We believe these are necessary components of an effective long-term strategy to alter flawed reimbursement mechanisms because they leverage the proven free-market system that has long spurred American innovation, and they can bring real savings to patients.
It is imperative that the medicines we develop are accessible to anyone who is prescribed them. And that means it’s not just policy that should change. Companies must think differently about price increases. The existing model, which incentivizes companies to dramatically increase the prices of their medicines annually and then rebate back significantly to a middleman for preferred coverage, does not in any way benefit patients — and it perpetuates the rising cost of medicines. It is time for rebate reform that passes saving onto patients, coupled with each company taking smaller price increases based on careful consideration of factors including inflation, continued investment in research of medicines, or enhanced patient benefit proven through clinical research and real-world evidence.
At Genentech, we are committed to doing our part through a responsible approach to pricing. As an industry leader, we have taken on this responsibility, facing head-on the challenges of creating a comprehensive workable solution. Over the last several years, Genentech has launched 13 groundbreaking medicines in areas of great need, including multiple sclerosis, hemophilia, spinal muscular atrophy and different types of cancer and we’ve priced these medicines at or below (and in some cases significantly below) other available FDA-approved medicines used to treat the same disease.
Moreover, in 2019 alone, through Genentech Access Solutions we served more than 287,000 people and 50,000 eligible patients were provided free medicine by the Genentech Patient Foundation. More than ever we are committed to our mission to discover and develop innovative therapies and equally committed to ensuring patients can access them.
The most impactful breakthroughs for the toughest medical conditions of our time were not born out of siloed thinking or in service of scoring political points. They were the result of a rigorous scientific approach, built on a diverse base of knowledge acquired over time and measured on whether or not they could have a statistically significant impact on the challenges they set out to address.
At Genentech, we believe it is time to apply the same bold thinking that’s behind our life-changing science to our policy solutions and to our pricing philosophy. This means finding a solution that truly improves upon the healthcare system we have in the United States without jeopardizing it. One that values patient life, innovation, and the ability of patients to access new medicines at a price that is cost-effective. This means finding a solution that is strategic, deliberate and structured. This means ending the cycle of finger-pointing, maneuvering, and blame-shifting that has plagued the crisis of unaffordable healthcare in this country.

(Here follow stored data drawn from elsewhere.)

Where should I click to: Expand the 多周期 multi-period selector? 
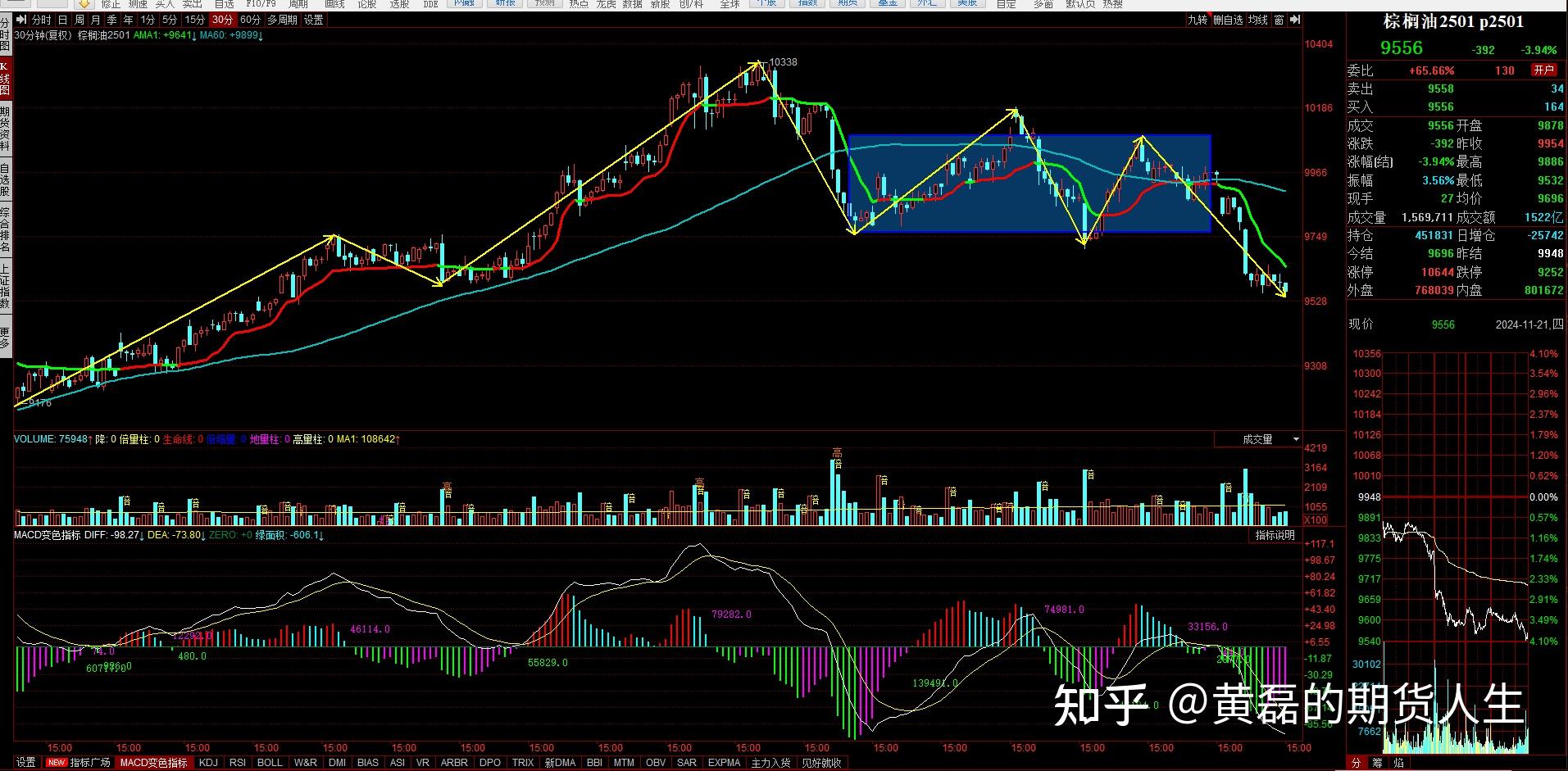(x=282, y=20)
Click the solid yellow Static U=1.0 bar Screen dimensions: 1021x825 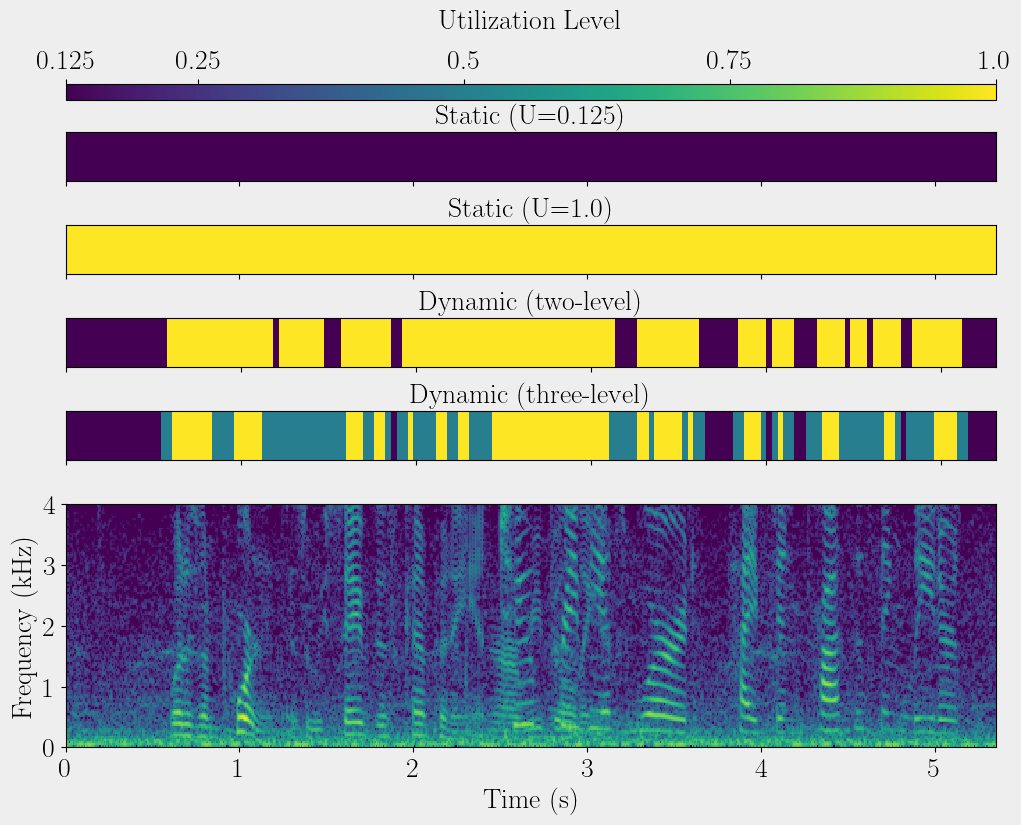tap(531, 250)
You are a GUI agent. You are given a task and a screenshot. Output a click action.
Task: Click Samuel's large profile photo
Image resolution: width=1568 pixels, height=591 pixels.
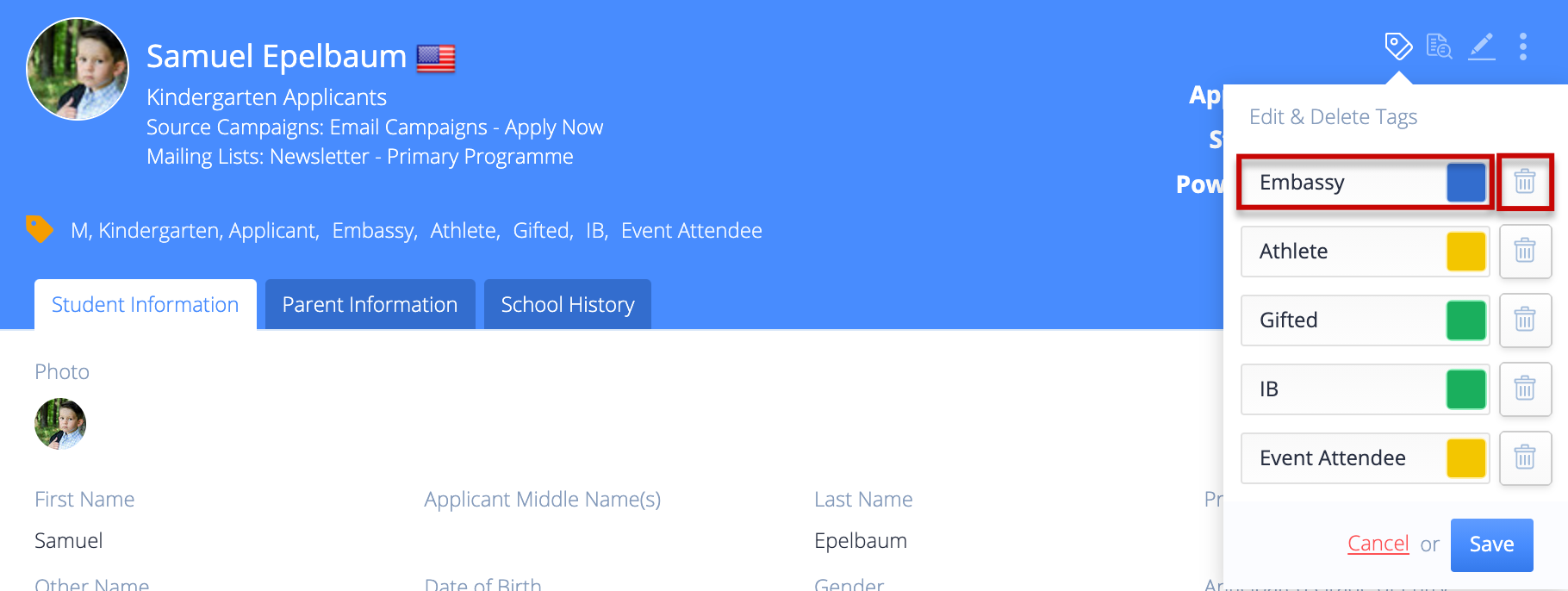[x=78, y=69]
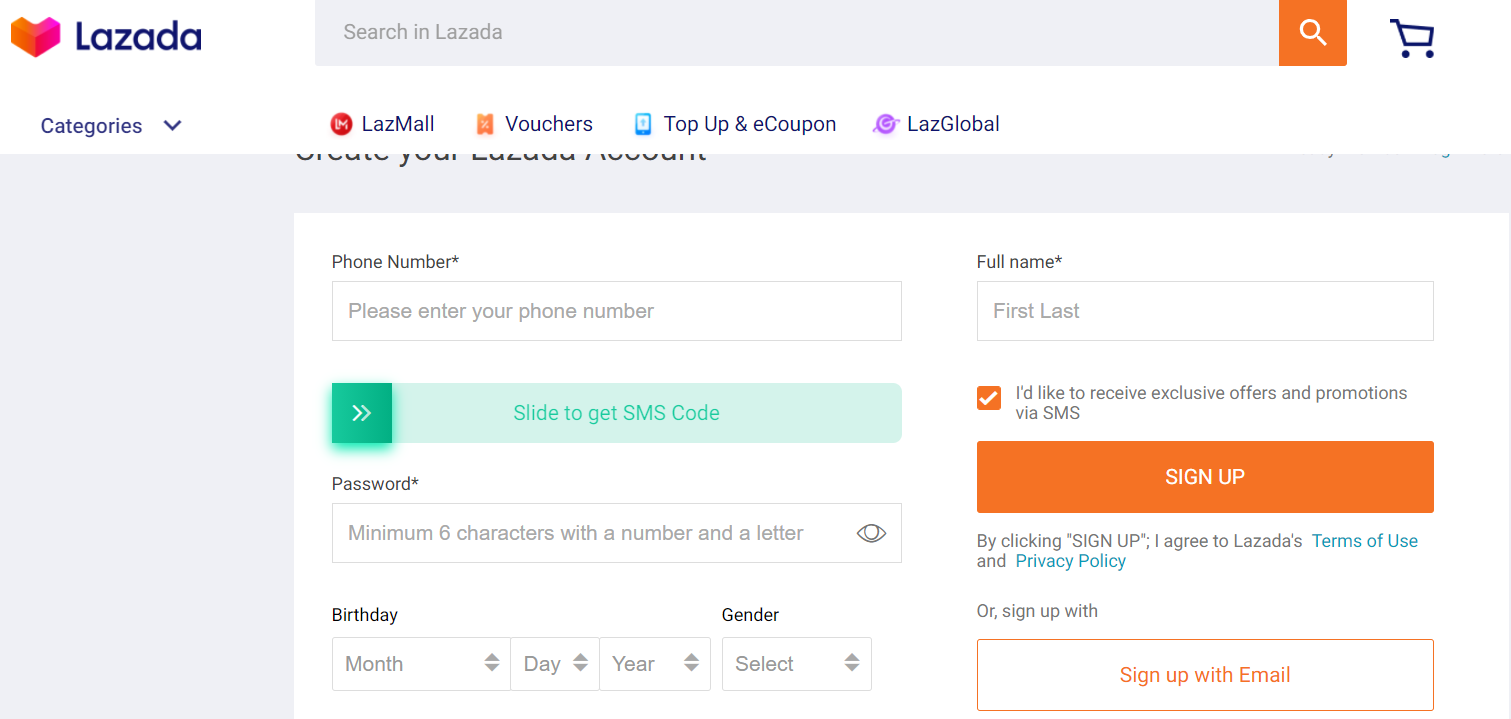Click the Top Up & eCoupon phone icon

(x=643, y=124)
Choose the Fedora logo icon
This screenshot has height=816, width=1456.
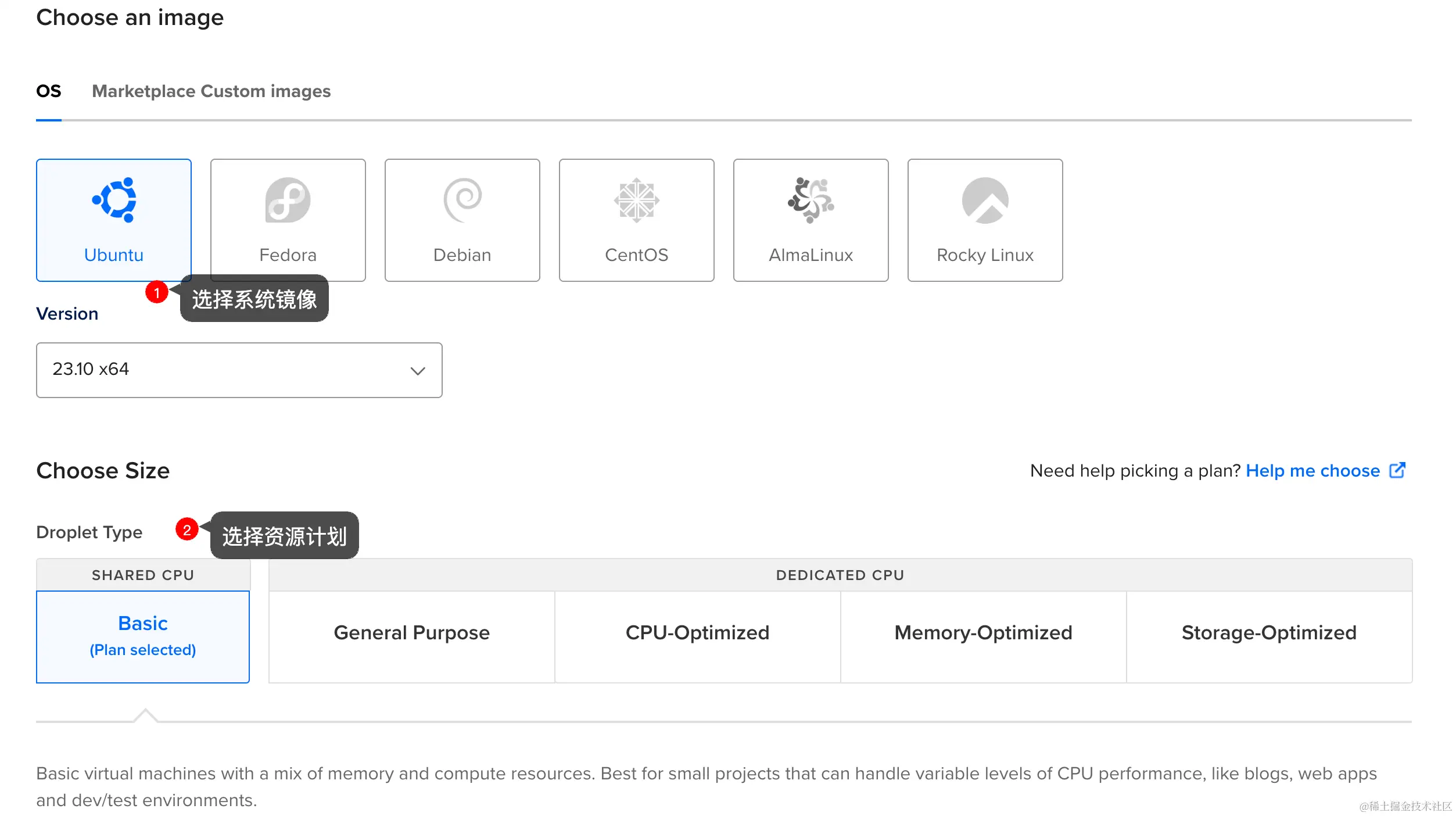(288, 200)
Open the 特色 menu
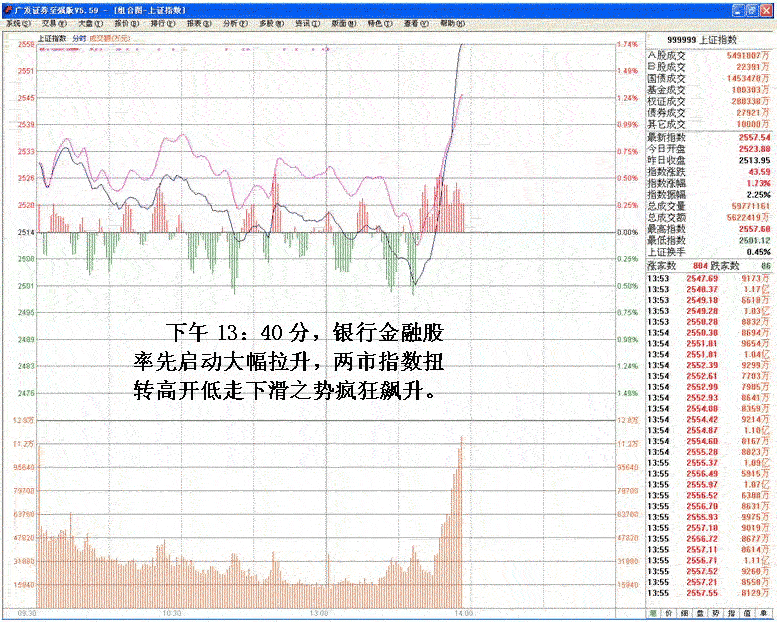This screenshot has height=622, width=777. pos(379,22)
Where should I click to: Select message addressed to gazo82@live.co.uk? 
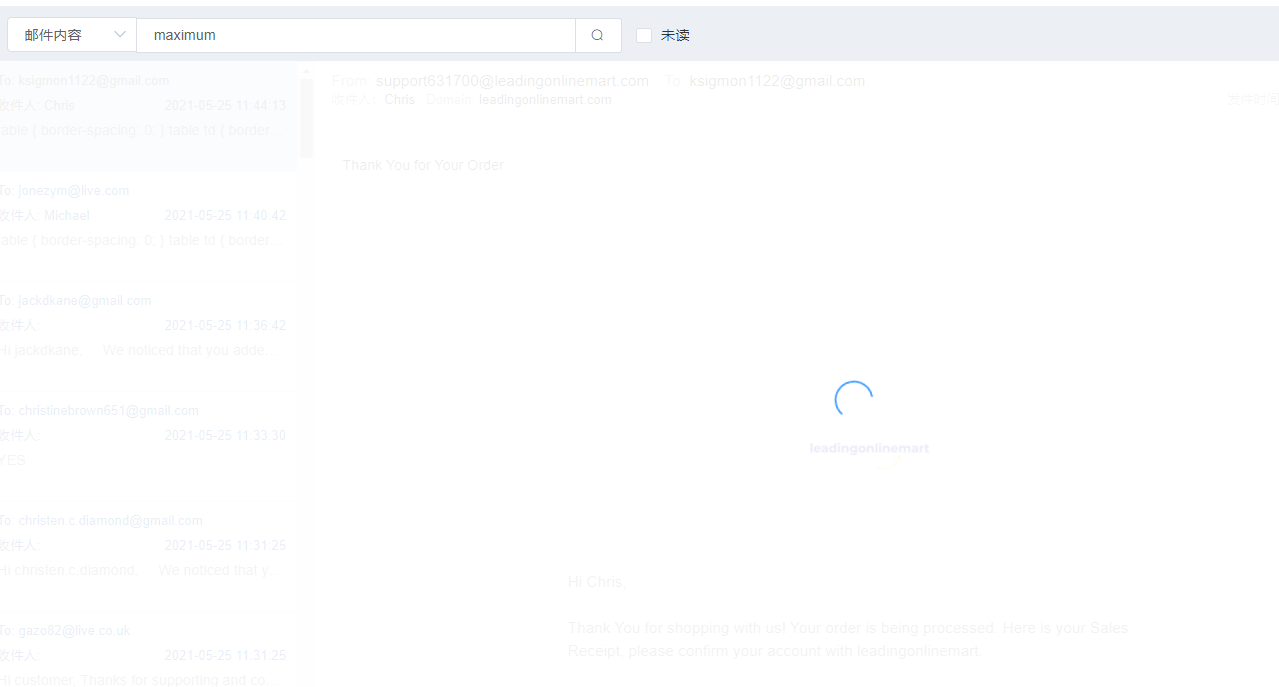point(145,655)
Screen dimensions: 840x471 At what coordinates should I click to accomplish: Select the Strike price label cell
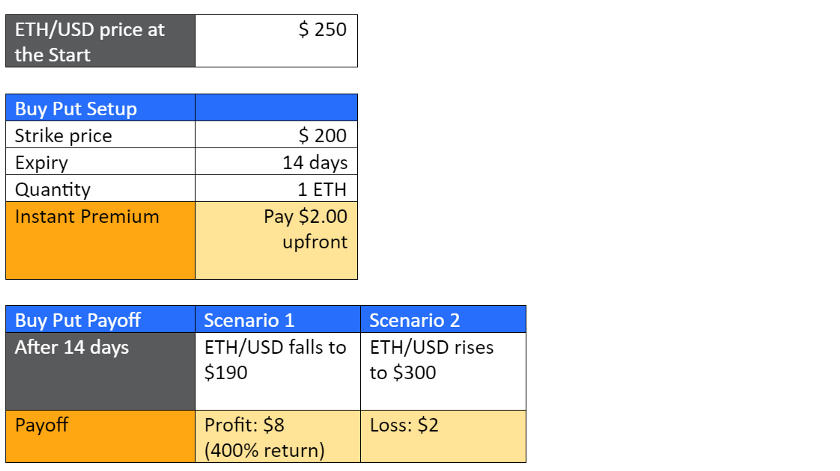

We call on our industry, and policymakers in Washington, to work together to bring diverse perspectives to the table, generate fresh ideas that are designed to address the challenges of our unique healthcare system, and pressure test those ideas to ensure the proposals that move forward are the ones that are most likely to succeed on behalf of the only stakeholder that really matters: patients.
Fritz Bittenbender is Senior Vice President, Access & External Affairs, for Genentech. In this capacity, he has oversight of Genentech’s pricing, contracting, and distribution strategies; external partnerships with associations and patient advocacy groups; and federal, state, and local government affairs teams.